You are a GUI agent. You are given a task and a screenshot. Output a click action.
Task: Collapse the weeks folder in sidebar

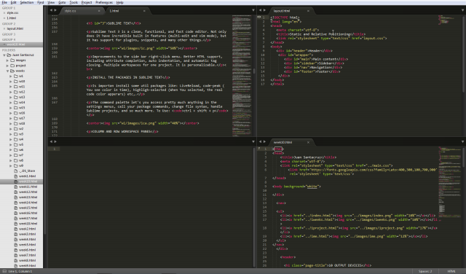point(7,71)
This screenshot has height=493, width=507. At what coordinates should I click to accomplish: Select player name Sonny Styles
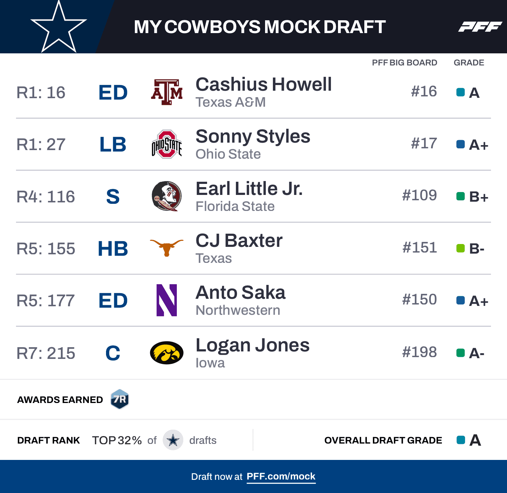click(x=253, y=137)
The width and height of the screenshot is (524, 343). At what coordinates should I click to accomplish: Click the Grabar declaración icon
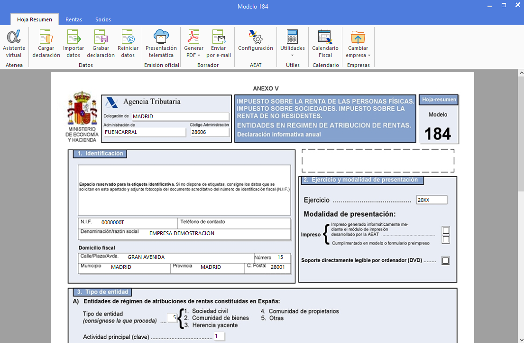[101, 37]
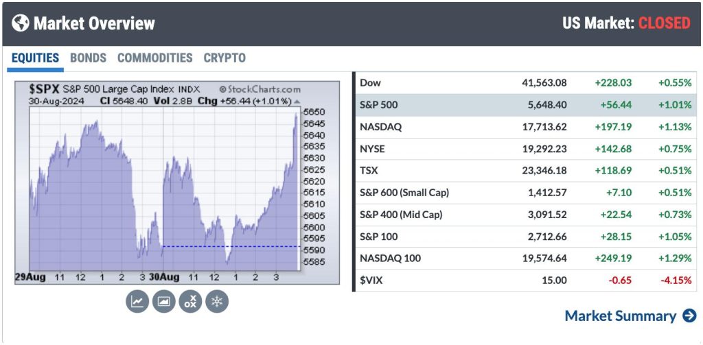Image resolution: width=703 pixels, height=345 pixels.
Task: Select the NYSE index row
Action: [x=525, y=149]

What you are asked to do: Give back the records above exactly. Pictures stay out.

Response to this task:
You are a GUI agent. You are given a task and a screenshot. Output a click action.
Task: Collapse the weeks folder in sidebar

point(7,71)
This screenshot has height=493, width=507. At what coordinates should I click to accomplish: Select player name Sonny Styles
click(x=253, y=137)
The width and height of the screenshot is (524, 343). At what coordinates should I click to accomplish: Click the Grabar declaración icon
[101, 37]
Image resolution: width=703 pixels, height=345 pixels.
Task: Select the NYSE index row
Action: [x=525, y=149]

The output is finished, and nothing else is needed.